Uma outra notícia gerou mais inquietações, porque incompreensível. Nos aeroportos alemães, havia autorização para o pouso de voos londrinos até a madrugada de domingo para segunda. Todos os viajantes estrangeiros tiveram de fazer o teste para a Covid-19 no próprio aeroporto. Obrigados a permanecer no local até a obtenção do resultado que, embora o teste fosse o rápido, demora algumas horas, tiveram de dormir em camas de campanha improvisadas. Porém os cidadãos alemães foram liberados imediatamente, sem teste! Pergunta perplexa: o vírus seleciona nacionalidades? Sem resposta.
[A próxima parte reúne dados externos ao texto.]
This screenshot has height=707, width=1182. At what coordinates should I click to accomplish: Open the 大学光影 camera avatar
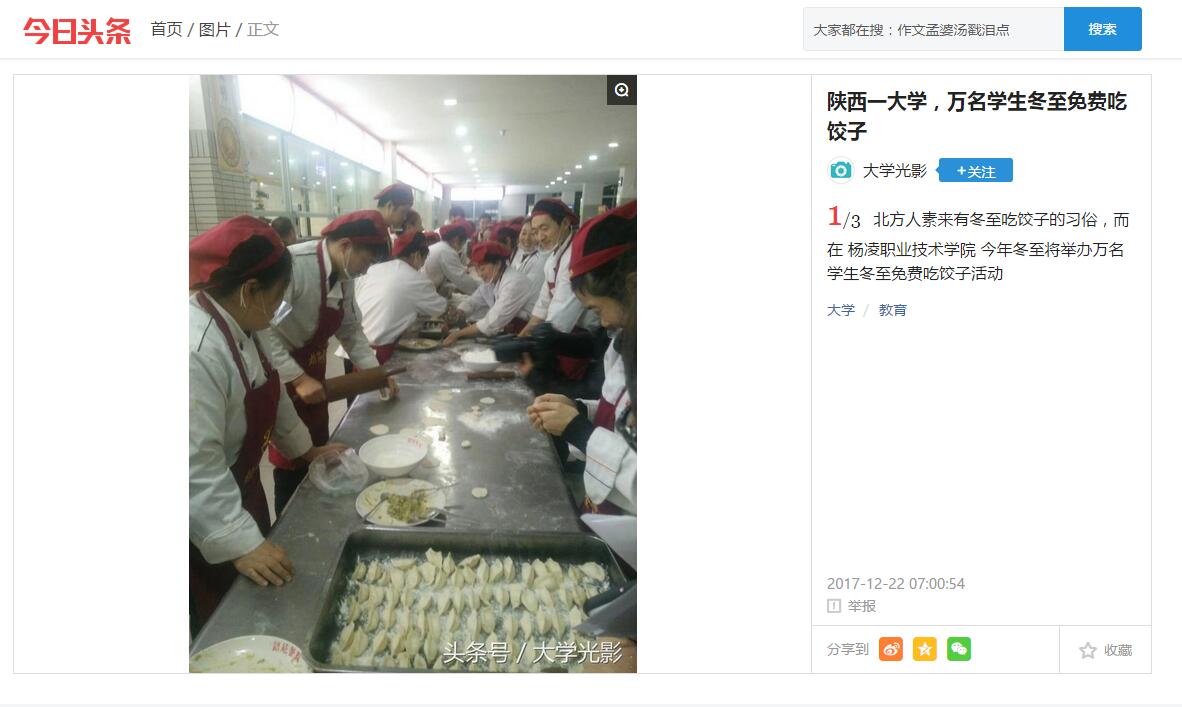click(x=841, y=170)
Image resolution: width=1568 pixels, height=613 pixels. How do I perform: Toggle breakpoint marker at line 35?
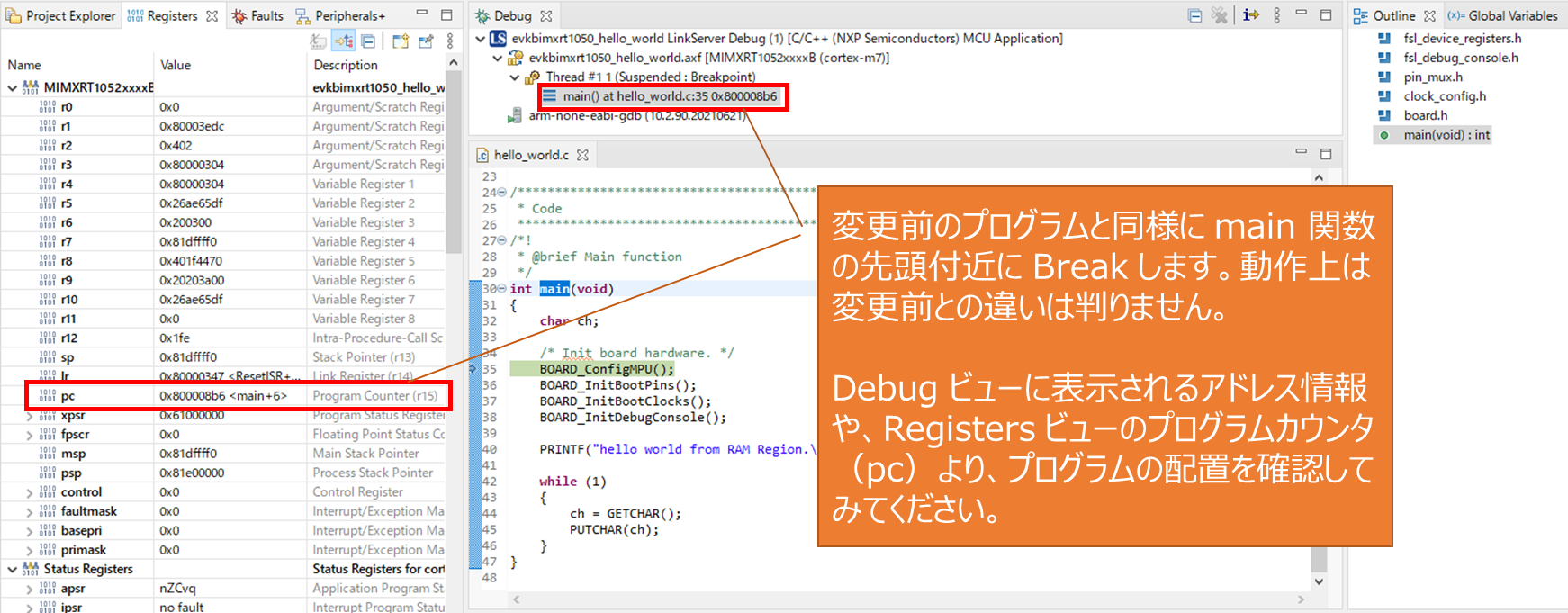coord(474,369)
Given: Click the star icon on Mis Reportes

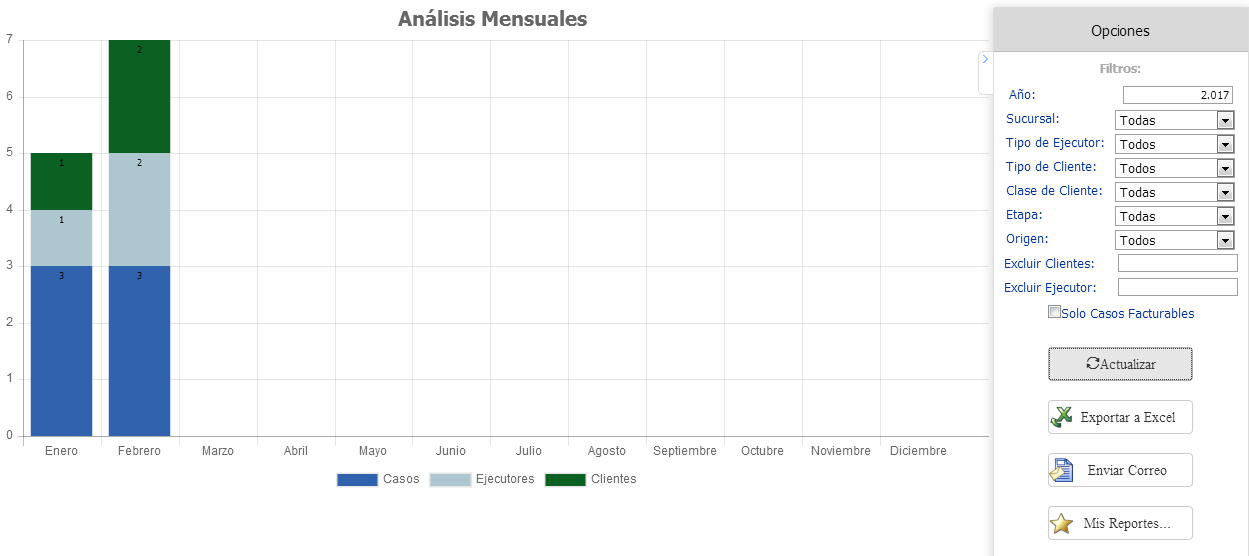Looking at the screenshot, I should 1062,523.
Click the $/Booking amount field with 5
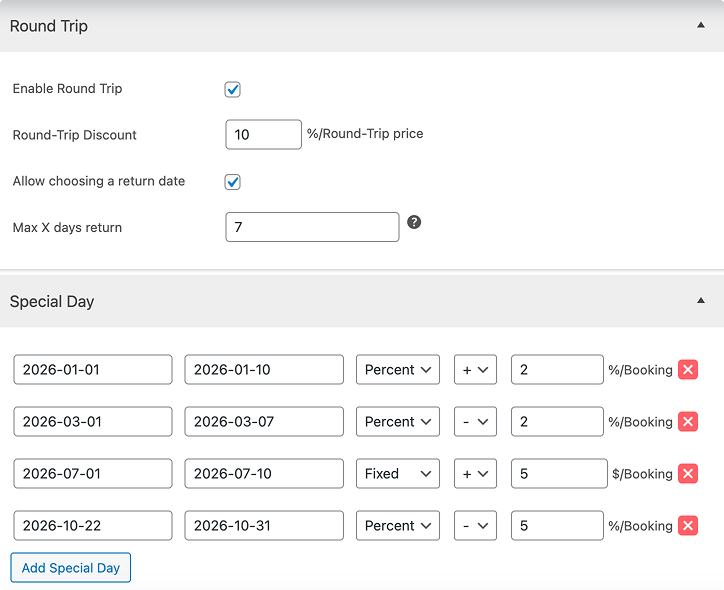This screenshot has height=590, width=724. point(557,474)
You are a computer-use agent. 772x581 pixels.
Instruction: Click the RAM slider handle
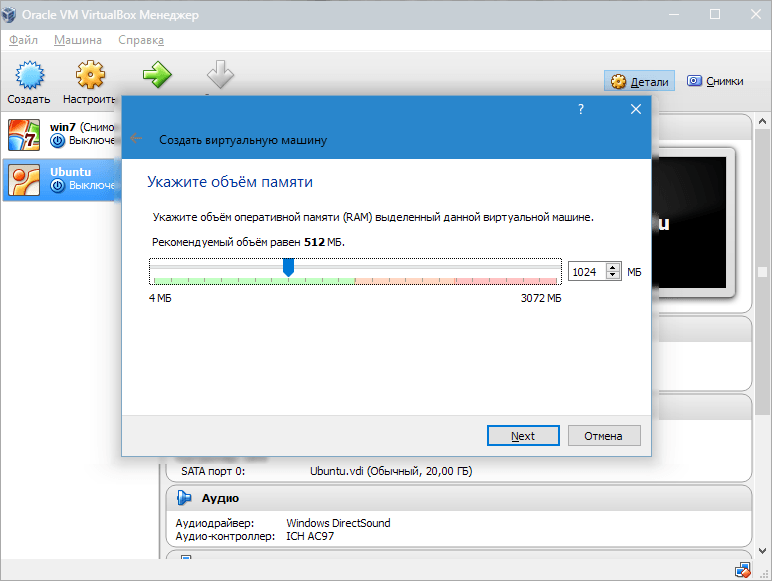tap(288, 267)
Durante o ano a Alemanha se jactou de ser o país de maior sucesso no combate ao vírus. Em consequência disto, durante o verão tanto as autoridades quanto o público em geral relaxaram as medidas sanitárias de segurança. Resultado: durante o outono (hoje, 21, começa oficialmente o inverno no hemisfério norte), pagou-se o preço da incúria. A partir de outubro o número de casos de infecção começou a subir vertiginosamente, batendo recordes, muitas vezes ultrapassado a marca dos 30 mil diários.
A partir de novembro começou também a subir o número relativo de letalidades. E hoje há um consenso: as autoridades governamentais e sanitárias perderam um precioso tempo, durante o mês de novembro, para tomar as medidas mais rigorosas que a situação exigia. Muitas cidades e algumas províncias estão com a capacidade hospitalar esgotada. Falta pessoal: há chamados dramáticos para que estudantes de medicina, médicos e enfermeiros aposentados, pessoas que tenham qualquer experiência mais desenvolvida em tratamentos de saúde acorram aos hospitais. Estes cancelaram atendimentos e cirurgias de outras doenças e problemas, com exceção para aquelas de urgência urgentíssima.
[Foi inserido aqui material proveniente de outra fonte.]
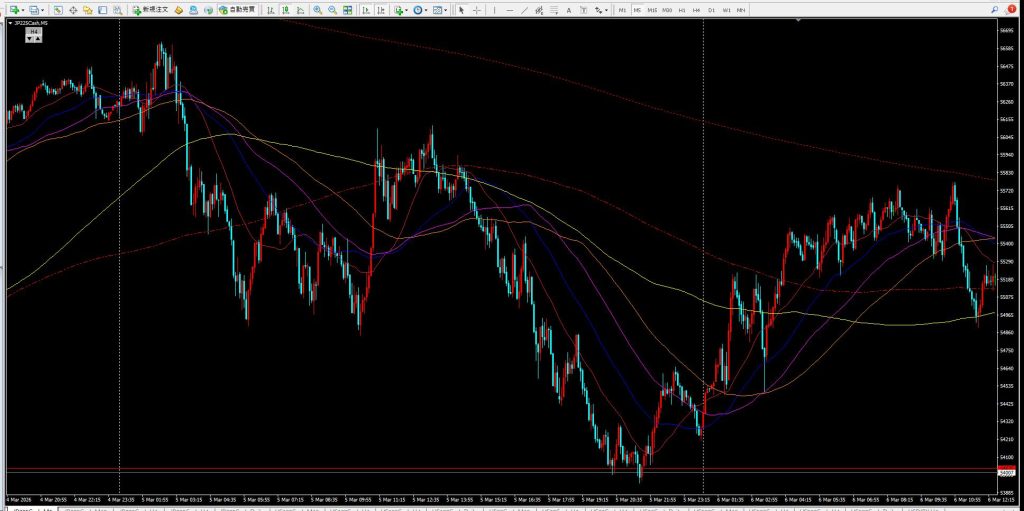Select the Trendline drawing tool

526,9
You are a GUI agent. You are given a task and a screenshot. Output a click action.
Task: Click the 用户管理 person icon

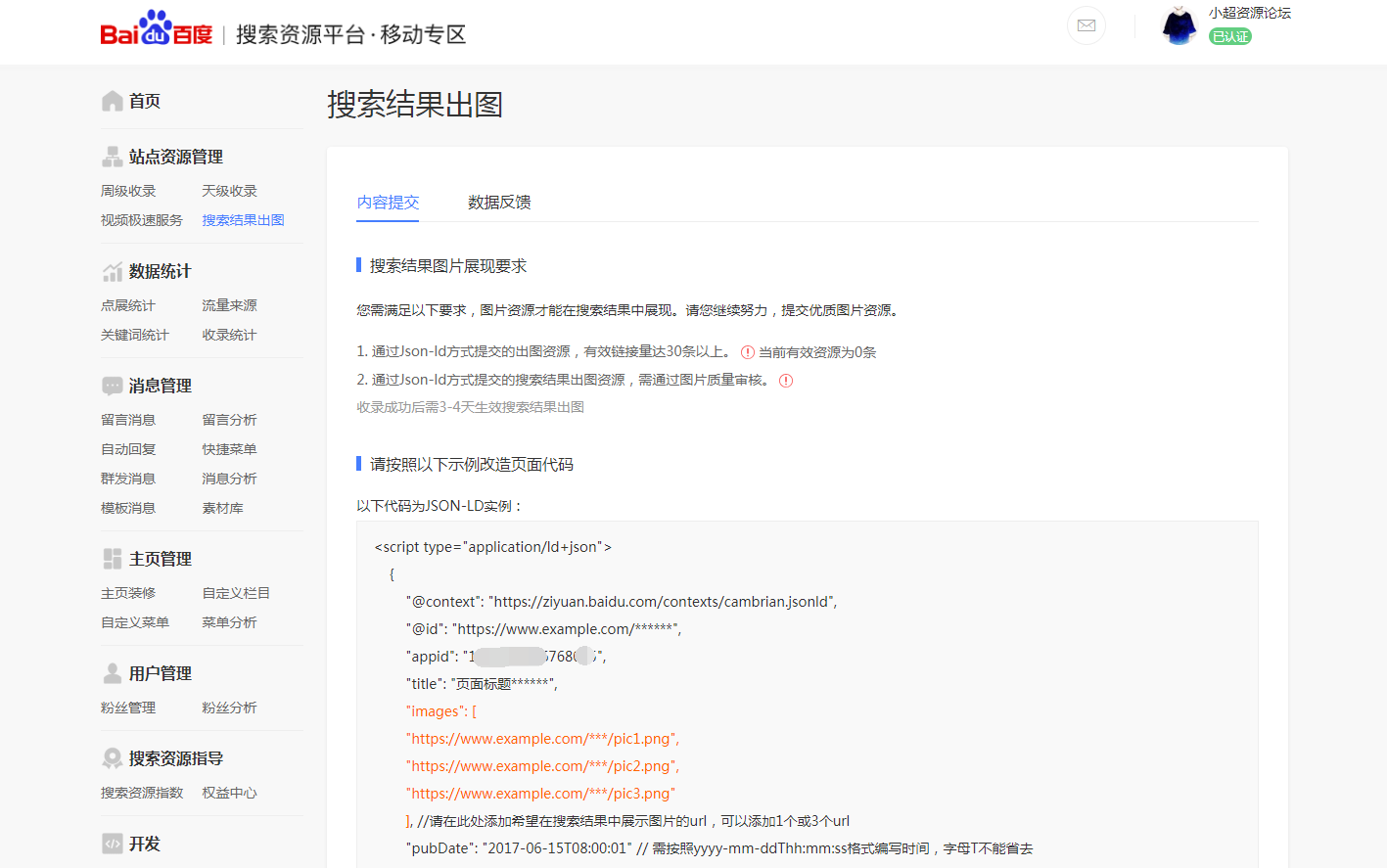pos(113,673)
Em muitos casos impõem-se variações da “escolha de Sofia”: os médicos têm de escolher quais pacientes da Covid-19 serão tratados, em detrimento de outros. Lares de idosos foram dizimados pela doença; muitos fecharam as portas, tal era o número de infectados e mortos. Não se descarta a possibilidade de se adotarem medidas mais duras, com toques de recolher, como já ocorre em outros países vizinhos. Falando-se destes, a falta de uma coordenação continental aumenta a sensação de insegurança. Enquanto alguns países fecham tudo, outros ainda abrem muita coisa… enfim, o pandemônio se generaliza. Há um frenesi em busca das vacinas, quaisquer vacinas.
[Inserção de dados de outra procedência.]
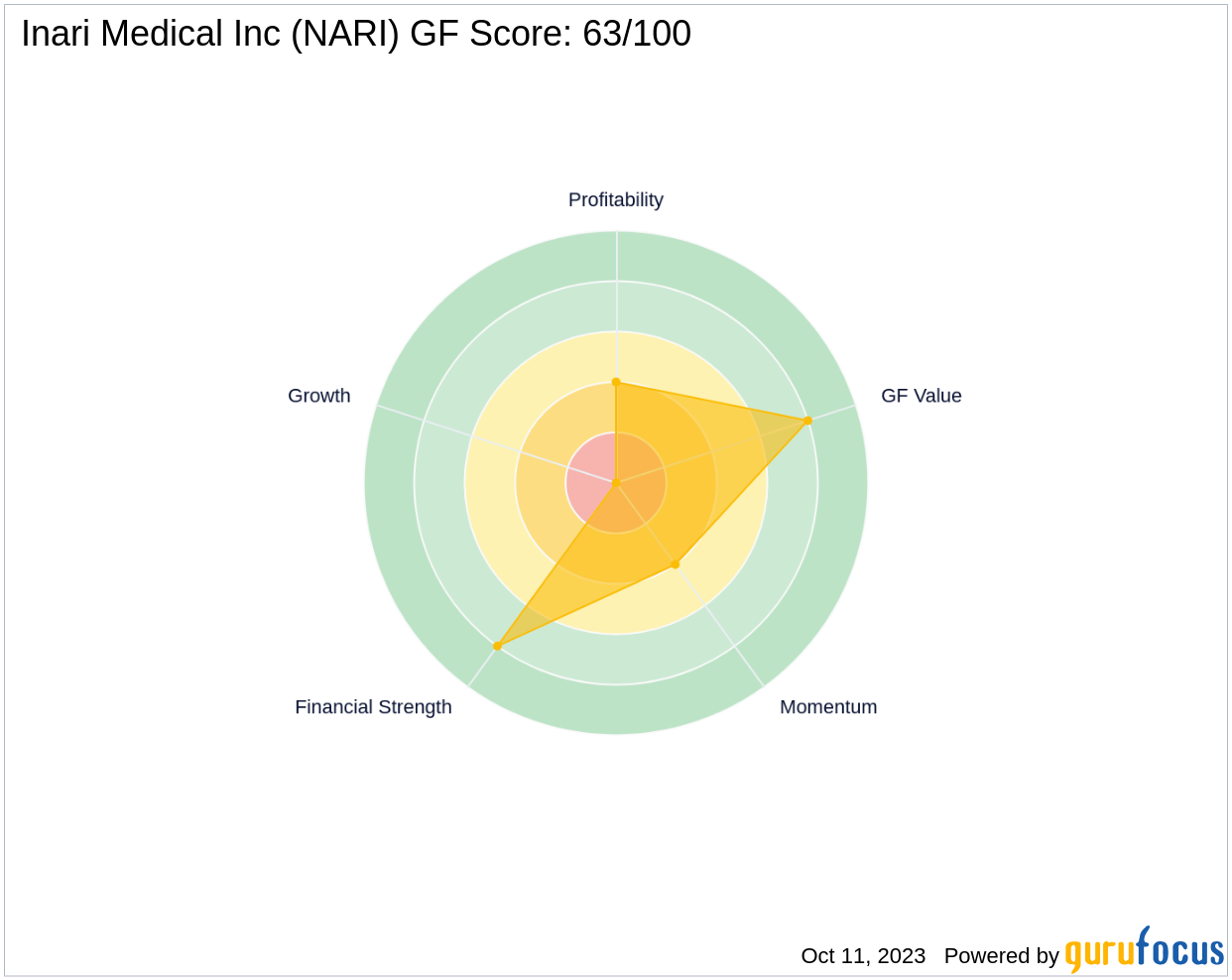Click the Powered by text
The width and height of the screenshot is (1232, 980).
tap(1002, 955)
Conselho que predomina entre os mais sensatos: tome a primeira que aparecer, assim que puder, pois a vacinação será feita em ondas sucessivas, a começar pelos profissionais da saúde, depois os mais idosos, os menos e assim por diante. Ao mesmo tempo, a extrema-direita e os negacionistas de todos os quadrantes políticos se mobilizam contra as medidas sanitárias. É verdade que não há nem Bolsonaro nem Trump na Europa, mas há milhares e milhares de bolsominions à solta. Para completar este quadro confuso, o rei da Suécia - país que apostou na “imunização do rebanho” - lamentou publicamente esta opção, dizendo que mais vidas poderiam ter sido salvas, se a a atitude fosse outra, mais prudente e rigorosa. Sabemos que o Brasil enfrenta uma situação caótica, com a colaboração do presidente e outras autoridades federais, além de jornalistas irresponsáveis, na disseminação do caos e da desinformação. Mas ele não está só, se é que isto serve de consolo.